Nada parece cambiar cuando arrancamos la última hoja del calendario. Hemos entrado en el 2009 de la Era cristiana, más o menos el 5769 del recuento hebreo y el 1387 de la Hégira musulmana -en esto, como en otros aspectos religiosos, no hemos llegado jamás a un acuerdo-, porque los cristianos calculan mediante meses solares, los mahometanos mediante meses lunares, y los judíos se fijan en el sol y la luna al elaborar el recuento anual. Unos y otros cambiamos los dígitos cada doce meses mientras seguimos conviviendo con los problemas que se eternizan año tras año, hasta que el Dios del Corán, el de los cristianos o el del Sinaí quiera.

A cuatro pasos geográficos tropezamos con el más lacerante de ellos, el que más lastima al ciudadano de cualquier fe religiosa, porque deja dolor y muerte en una mal llamada por todos Tierra Santa. Ahora sangra Gaza, y hasta en la mismísima capital de La Plana, aparentemente ajena a estos sucesos, se manifiestan por el cese de la violencia decenas de personas e intentan agruparse en plataformas que defienden la entrada libre de ayuda humanitaria en la Franja, que se respeten el derecho internacional y las convenciones internacionales en tiempos de guerra, que acabe la muerte y llegue la paz. Es un gesto noble, válido ahora mismo como lo hubiera sido hace cinco miles de años cuando el Dios de Israel, según la narración legendaria del Génesis, le dijo a Abraham: "Sal de tu tierra para la tierra que yo te indicaré". Lo que supuso no poca sangre derramada entre nuestros vecinos de enfrente, en la luego llamada Palestina, habitada entonces por una diversidad de pueblos. Desde entonces, pocos han parado mientes en la severa advertencia que el mismo Yavé le hace a Noé en las primeras páginas del Génesis: "El que derramare sangre humana, por mano de hombre será derramada la suya". Y así nos va, una década tras otra década, un año tras otro, calculado en meses solares, lunares, o de ambos a la vez, siguiendo el cómputo hebreo; un cómputo con siglos de asaltos a juderías y holocaustos, que tampoco olvidamos cuando cae la hoja del almanaque en las tierras valencianas, justo enfrente de la utópica Tierra Prometida donde manaba la leche y la miel.

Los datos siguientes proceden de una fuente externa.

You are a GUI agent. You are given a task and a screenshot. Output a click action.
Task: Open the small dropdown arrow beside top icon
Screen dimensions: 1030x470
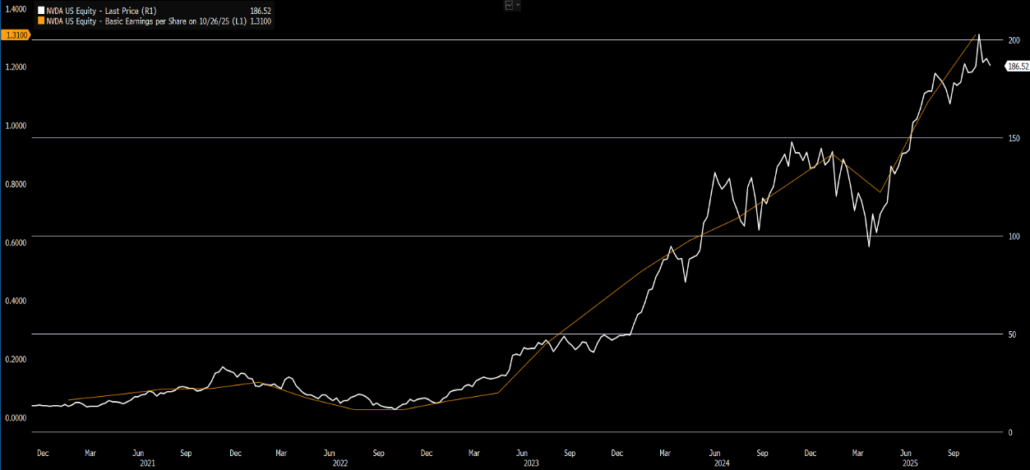(x=519, y=6)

Más cercano, preocupante aunque no trágico, aparece el problema de la crisis económica, que entre los valencianos no tiene la misma relevancia que pueda tener entre los riojanos o los berlineses. Aquí a la crisis general se le suma el desatino del ladrillo, los irrisorios planes de ordenación urbana y el desorden en suma, que se arrastran año tras año musulmán, judío o cristiano. Es un desatino de lustros, que pacientemente aguanta la ciudadanía valenciana sin que nada cambie. No es de extrañar, pues, que cuando revienta la burbuja del cemento, se registre en las comarcas castellonenses la mayor caída en el precio de unas viviendas sobrevaloradas, o a lo peor deshabitadas; ni extraña que en suspensiones de pagos seamos campeones hispanos; ni que lleguemos a batir, con un 115% anual de aumento, la tasa de paro peninsular, ni que... Para qué hablar, cuando esto era más previsible que las lluvias con cielo cubierto por negros nubarrones y soplando el viento de levante. Los ciudadanos castellonenses de origen rumano están entre los más afectados, porque siempre la parte floja de la cuerda es la que más se resiente, como en Gaza las mujeres y los niños. Por eso nuestros conciudadanos rumanos asperjan con agua bendita sus casas, según una vieja costumbre ortodoxa, para que la crisis no empeore. Algo es algo.